EndpointStateMachine.address is the cached InetSocketAddress that the DN heartbeat task uses to dial each SCM peer. It is constructed at DN startup from the configured host:port and never re-resolved. When an SCM pod is rescheduled in Kubernetes, every heartbeat to that peer dials the now-defunct IP forever. The DN's endpoints set still contains the broken peer's EndpointStateMachine, but that machine never recovers without a DN process restart.

This is the path the AWC ozone-operator's existing 7-layer workaround was built to defeat: after watching SCM pod IP changes, the operator force-restarts every DN. PR-4 is the upstream fix that lets the operator drop those restarts.

What this PR does

1. `EndpointStateMachine` preserves a hostname

Change	Why
New `final String hostAndPort` field.	Source of truth for re-resolution.
`resolveLatestAddress()`: re-resolves `hostAndPort` via `NetUtils.createSocketAddr` and returns the freshly-resolved `InetSocketAddress` only if its `getAddress()` differs from the cached one. Returns null on legacy endpoints (no preserved `hostAndPort`), unresolved DNS, or unchanged IP.	Lets the heartbeat task ask "did the IP just change?" without committing to a swap.

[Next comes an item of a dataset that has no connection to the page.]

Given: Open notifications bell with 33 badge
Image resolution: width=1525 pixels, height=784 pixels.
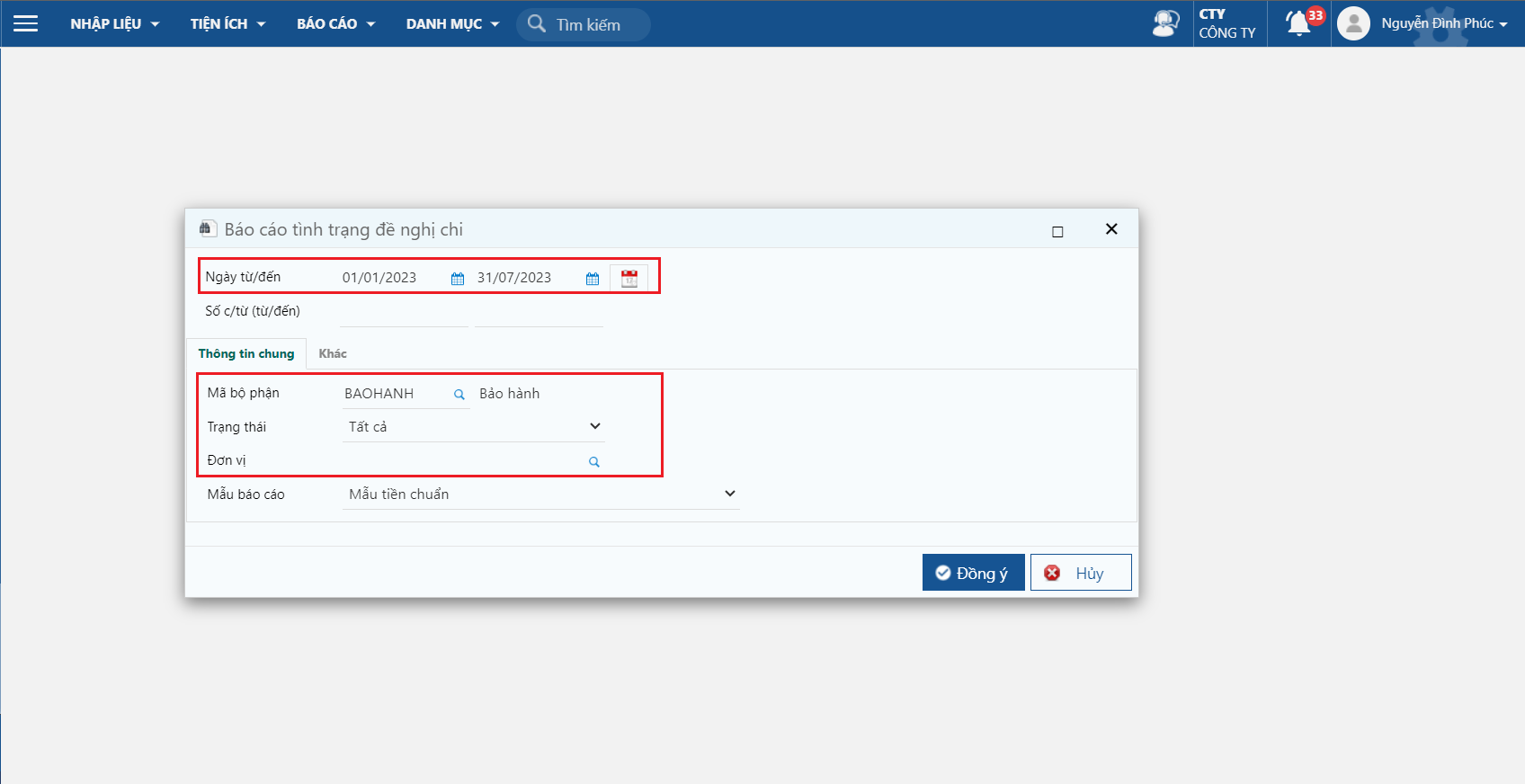Looking at the screenshot, I should tap(1299, 23).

2. `SCMConnectionManager.refreshSCMServer` — 4-phase atomic swap

PHASE A (read lock):       snapshot the endpoint reference and hostAndPort
PHASE B (no lock):         resolveLatestAddress  (DNS lookup must NEVER hold a lock)
PHASE C (write lock):      re-check snapshot, enforce collision invariant,
                           build replacement endpoint, commit swap
PHASE D (no lock):         close stale endpoint  (RPC.stopProxy + socket teardown)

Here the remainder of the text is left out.